Новая очередь приходится на долю коней, и Вектор ощущает знобящий холодок, скользнувший по шерстке, а затем ужасная боль пронизывает все его существо: по передним ногам выше колен словно кто палкой ударил, да так сильно, что невмоготу устоять, — дончак, рухнув на грудь, заваливается на бок. Недоуздок, не выдержав тяжести, лопнул — конь теперь свободен от привязи, беги куда угодно.

К этому времени казаки окончательно сминают противника, слышится их мощное «ура». Фигуры в красных бешметах скользят по косогору, гоня врага, разя штыками и саблями. Отставшие бегут к коновязи, разбирают висящие на частоколе седла. Сейчас и Гуржий прибежит. Надо встать.

Вектор пытается подняться. На задние ноги встал легко, а передние не слушаются, разъезжаются, как в гололедицу. И боль неимоверная. Не понять, отчего это. Хочет встать на них потверже, раздается хруст — показалось, будто что-то под ним обрушилось, будто передними ногами в яму угодил. В испуге рванулся, сделал несколько прыжков, но на ровное так и не выбрался. Осознал, что это не яма, а что-то другое: если б яма была — выскочил бы! Никогда такого не было. Путы, что ли, на ногах?

В изнеможении Вектор снова ложится, заглядывает себе под брюхо, на ноги, лежащие как-то странно, ничего не понимает и, вытянув морду к бегущим казакам, кричит тревожно и жалобно: люди, сделайте же что-нибудь, помогите!

Не до него казакам, каждый спешит к своему коню. Но ничего, вон бежит Хозяин с седлом, он поможет. Сколько раз выручал. Его уже оповещают:

— Гуржий, беда! Конь твой обезножел…

Дончак порывается навстречу своему властелину, силится выпростать передние ноги из незримых пут, но они не поддаются, не выпускают.

Казак в горести присаживается перед конем на корточки, встает на колени, гладит по челке своего друга.

— Что с тобой, мой Вектор? Как же так?

Он с седлом прибежал, а почему-то не седлает. Или раздумал? Даже недоуздок зачем-то снимает.

А коней уже всех разобрали, только Вектор и остался да Орлик, неподвижно лежащий на земле. То на одного глянет Гуржий, то на другого, то на убитого Побачая. Глаза у него горестные, скорбные, полные тоски и отчаяния — никогда ни у кого не видел Вектор таких глаз, — лицо обезображено душевной мукой, по щекам текут слезы. Самый любимый из всех людей, сдружившийся с Вектором в боях дружбой, крепче которой не бывает, сейчас ни ему, ни Орлику, ни Побачаю не может ни в чем помочь. И чутье подсказывает: произошло что-то страшное, непоправимое. Из глаз дончака, помимо его воли, брызнули слезы, потекли, закапали с ганашей часто-часто.

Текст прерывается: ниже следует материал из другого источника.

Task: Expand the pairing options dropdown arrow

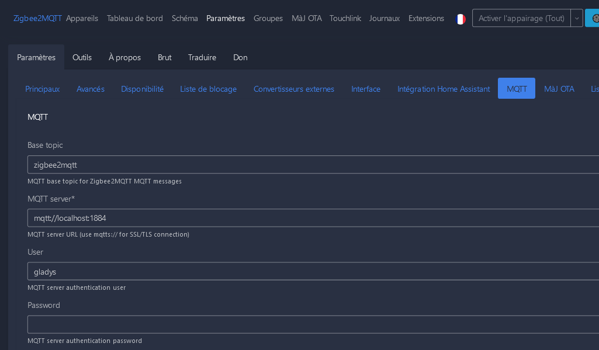Action: click(x=577, y=18)
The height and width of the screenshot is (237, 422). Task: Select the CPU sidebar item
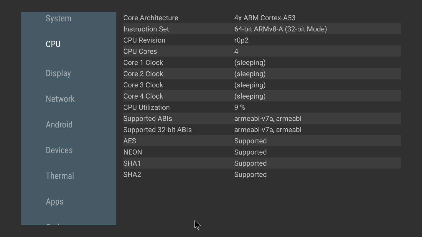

Вектор видит сквозь слезы проступающие из мглы поля и луга, откуда веет сладкими запахами земли, цветов и трав, а в выси горит утренняя звезда, светлая, беспечальная. Кони скачут под всадниками, а он встать не может — ему бы мчаться, стучать, как они, копытами: тук-тук, тук-тук, тук-тук. Не для него теперь луговые росные травы, дороги, простор, жизнь, полная прекрасного. Сознавать это после выпавшего ему на долю среди ужасов войны мирного вчерашнего дня, проведенного в крестьянских занятиях, особенно горько.